Browsing by Subject "damage"

Ga2O3 has been found to exhibit excellent radiation hardness properties, making it an ideal candidate for use in a variety of applications that involve exposure to ionizing radiation, such as in space exploration, nuclear power generation, and medical imaging. Understanding the behaviour of Ga2O3 under irradiation is therefore crucial for optimizing its performance in these applications and ensuring their safe and efficient operation. There are five commonly identified polymorphs of Ga2O3 , namely, β, α, γ, δ and structures, among these phases, β-Ga2O3 is the most stable crystal structure and has attracted majority of the recent attention.
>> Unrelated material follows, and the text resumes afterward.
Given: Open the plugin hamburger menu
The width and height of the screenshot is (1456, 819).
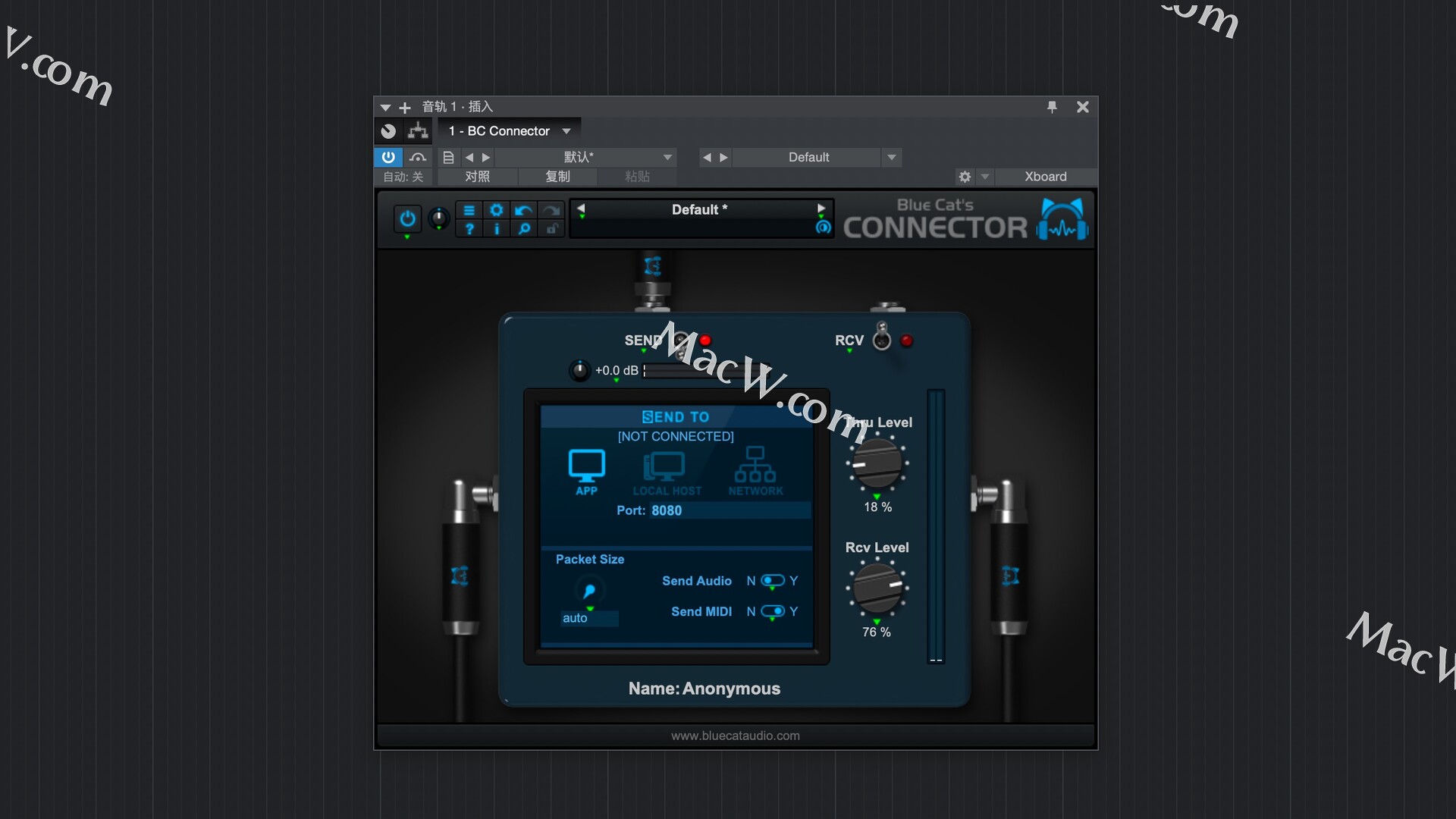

In this thesis, we used molecular dynamic simulations with the newly developed machine learned Gaussian approximation potentials to investigate the radiation damage in β-Ga2O3 . We inspected the gradual structural change in β-Ga2O3 lattice with increase doses of Frenkel pairs implantations. The results revealed that O-Frenkel pairs have a strong tendency to recombine and return to their original sublattice sites. When Ga- and O-Frenkel pairs are implanted to the same cell, the crystal structure was damaged and converted to an amorphous phase at low doses. However, the accumulation of pure Ga-Frenkel pairs in the simulation cells might induce a transition of β to γ-Ga, while O sublattice remains FCC crystal structure, which theoretically demonstrated the recent experiments finding that β- Ga2O3 transfers to the γ phase following ion implantation. To gain a better understanding of the natural behaviour of β-Ga2O3 under irradiation, we utilized collision cascade simulations. The results revealed that O sublattice in the β-Ga2O3 lattice is robust and less susceptible to damage, despite O atoms having higher mobility. The collision and recrystallization process resulted in a greater accumulation of Ga defects than O defects, regardless of PKA atom type. These further revealed that displaced Ga ion hard to recombine to β- Ga lattice, while the FCC stacking of the O sublattice has very strong tendency to recovery. Our theoretical models on the radiation damage of β-Ga2O3 provide insight into the mechanisms underlying defect generation and recovery during experiment ion implantation, which has significant implications for improving Ga2O3 radiation tolerance, as well as optimizing its electronic and optical properties.